1. Who would you dine with? My family, or can I bring only one member? This is like Sophie's choice!

2. Where would you dine? I think an outdoor picnic would be a fine setting... midsummer dusk, orchard trees, doesn't matter too much where, as long as it's quiet and peaceful.

3. What would you eat? Probably not something fancy. I'd have my mom's soy sauce chicken stew, cooked so long the bones and bloated skin fall from the meat and fat ginger slices are stained brown and tough as leather.

Mmmm, I also love soy sauce chicken.  Thanks, Cathy!

To see all of the posts in this series, click here.

Tuesday, January 12, 2010

Last Meal: Quick Indian Cooking

(I am asking other bloggers for their perfect "last meal."  See this post for additional details.)

Today's participant is Mallika, author of Quick Indian Cooking.  Her blog is about Indian food and fast, easy dishes that can be successfully integrated into a busy lifestyle.  I find her recipes for dal (lentils) to be especially comprehensive so gogogogogogo learn a thing or two about Indian cuisine!

1. Who would you dine with? Has everyone said family? I'm going to be pretty boring... I suppose it would have to be my husband, baby, mum and little sister.

2. Where would you dine? At the family home in Calcutta. Our German Shepherd will be salivating by the side of the table, while the cook brings sizzling hot buttered rotis to the table. My mother will shout at my sister, she will shout back and next everyone will shout at each other. Then the phones will go off. Perfect!

3. What would you eat? The last supper are you kidding? What wouldn't we eat? We'd start with a thick yellow dal, with a spicy tadka, vegetable pulao rice and an aubergine stir fry. Then go on to goat meat curry cooked in dark whole spices and deep fried plain flour puris, while dipping into lemony mixed salad and three different pickles. To finish off, I'd have mishti doi, yoghurt sweetened with raw cane sugar, and anything deep fried and bright orange in colour. Now that would be the perfect way to go.

Mallika, thanks!  I can't possibly imagine how hot Calcutta must feel for your German Shepherd, lol!

To see all of the posts in this series, click here.

Monday, January 11, 2010

More on Zongzi

After yesterday's slapdash, slipshod, and sloppy (ha!) post on zongzi, I wouldn't at all be surprised if you readers were still confused as to what exactly a zongzi is.  So, because I love all of you so much, here's a little more on zongzi.

Zongzi, clothed in bamboo leaves:



Zongzi, naked.  They are mostly composed of sticky rice:



Zongzi, slain (I swear this isn't a metaphor for how I treat my women hahahahahahahah):

See the peanuts and the chunk of pork?  There's also a salted egg yolk hidden in there.
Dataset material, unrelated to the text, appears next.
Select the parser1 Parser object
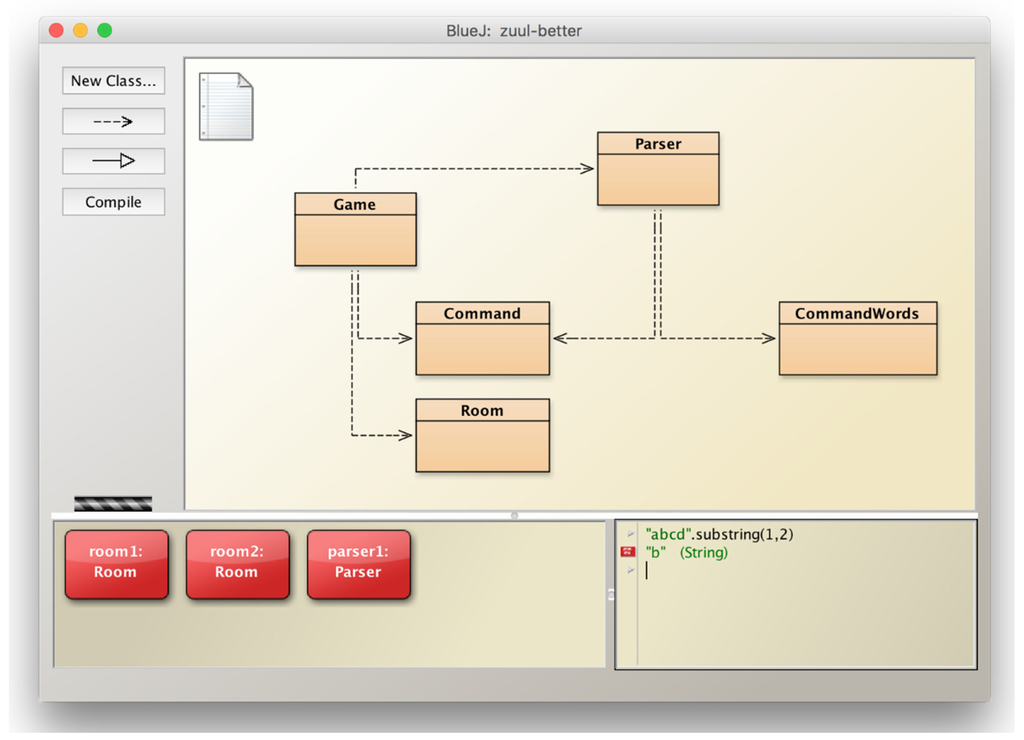The width and height of the screenshot is (1024, 740). (x=358, y=564)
Zongzi are traditionally consumed on the day of the Dragon Boat Festival...aka 端午節.  The festival originates from the attempted rescue of an ancient Chinese poet named Quan Yu.  Poet Yu drowned on the fifth day of the fifth lunar month which explains why the festival is celebrated on that day.  In 2010, the festival will be celebrated on June 16th.  To tie it all together rice, the main ingredient in zongzi, is traditionally thrown into the river in which Quan Yu died to prevent the fish from nibbling on his body.  Then again, Chinese mythology and history is filled with all sorts of symbolism so who knows what REALLY happened.

In truth, I wish I had done a better job documenting yesterday's zongzi because it was far superior to today's specimen in that the rice had better texture and the fillings were more ample.  Oh well, maybe I'll just have to get a third and dissect it in a future post.  :)

Sunday, January 10, 2010

Tonight's Supper:

Salad with balsamic dressing and feta crumbles and a Chinese zongzi (粽子).  
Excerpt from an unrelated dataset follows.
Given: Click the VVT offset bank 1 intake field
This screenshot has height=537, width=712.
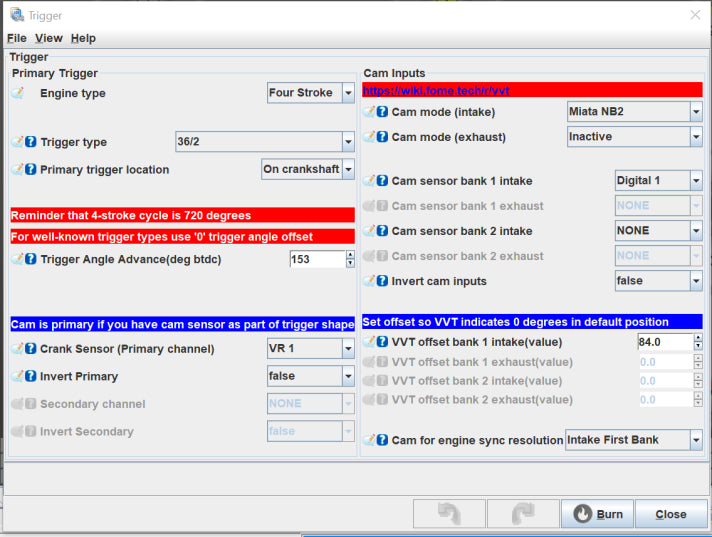Looking at the screenshot, I should coord(663,342).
Maybe this strange mix is just part of being half-Asian.  :)  I love zongzi aka Chinese tamales.  Tonight's version came studded with peanuts and stuffed with pork products and a salted egg yolk.  You can't see it from the picture but they are wrapped and steamed in bamboo leaves.  Yummmy! 

A real post is in the works.  A belated Happy New Years to all of my readers!